DATA SUPPLIED>
+-------+
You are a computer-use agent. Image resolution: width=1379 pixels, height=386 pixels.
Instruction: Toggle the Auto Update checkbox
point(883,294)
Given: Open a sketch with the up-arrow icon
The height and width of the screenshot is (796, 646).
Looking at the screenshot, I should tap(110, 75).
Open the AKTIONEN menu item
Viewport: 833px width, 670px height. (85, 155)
+-------+
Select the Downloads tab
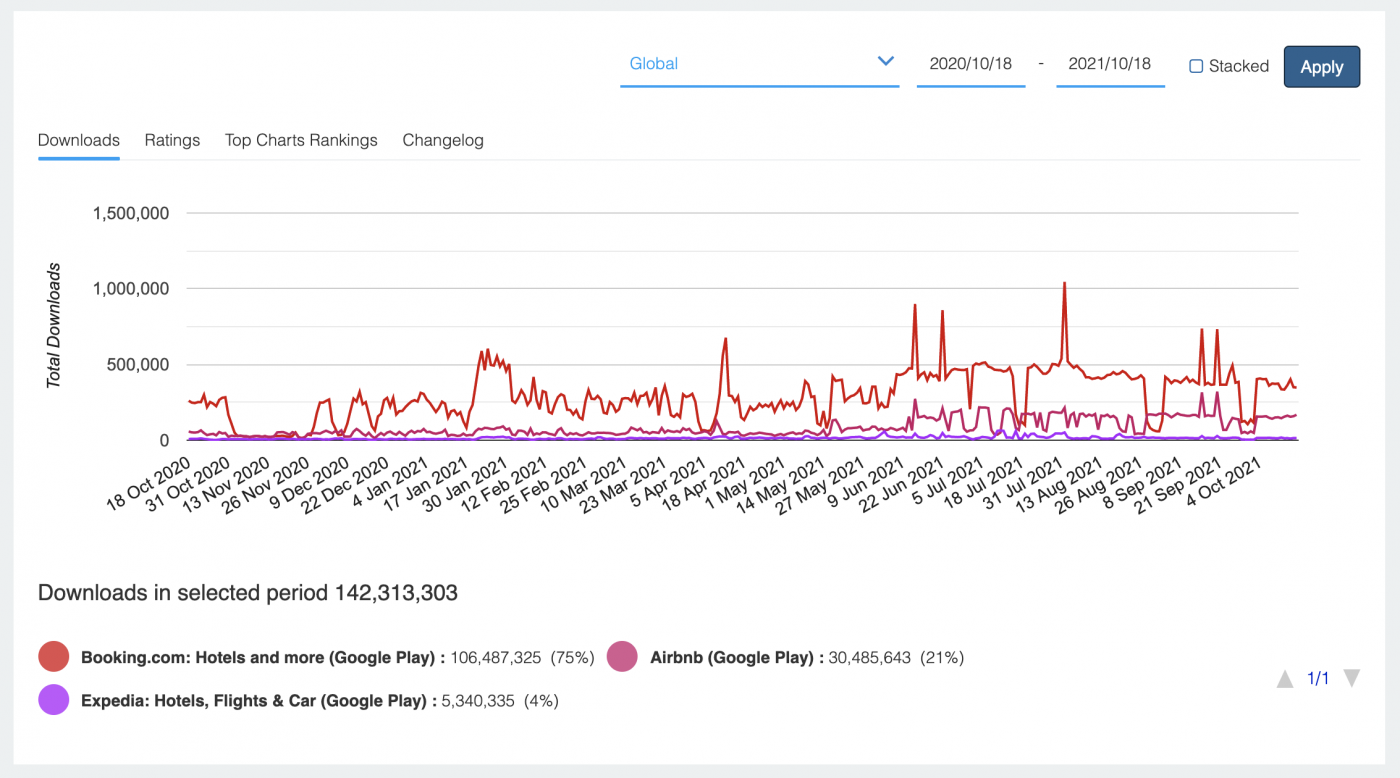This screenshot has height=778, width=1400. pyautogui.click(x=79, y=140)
+-------+
Reproducing the whole listing above is not the task. Copy exactly only the lines from the one with "You are a computer-use" to the one with "Given: Open a sketch with the up-arrow icon", both kept.

EXERCISE RESULT>
You are a computer-use agent. Image resolution: width=1379 pixels, height=386 pixels.
Instruction: Toggle the Auto Update checkbox
point(883,294)
Given: Open a sketch with the up-arrow icon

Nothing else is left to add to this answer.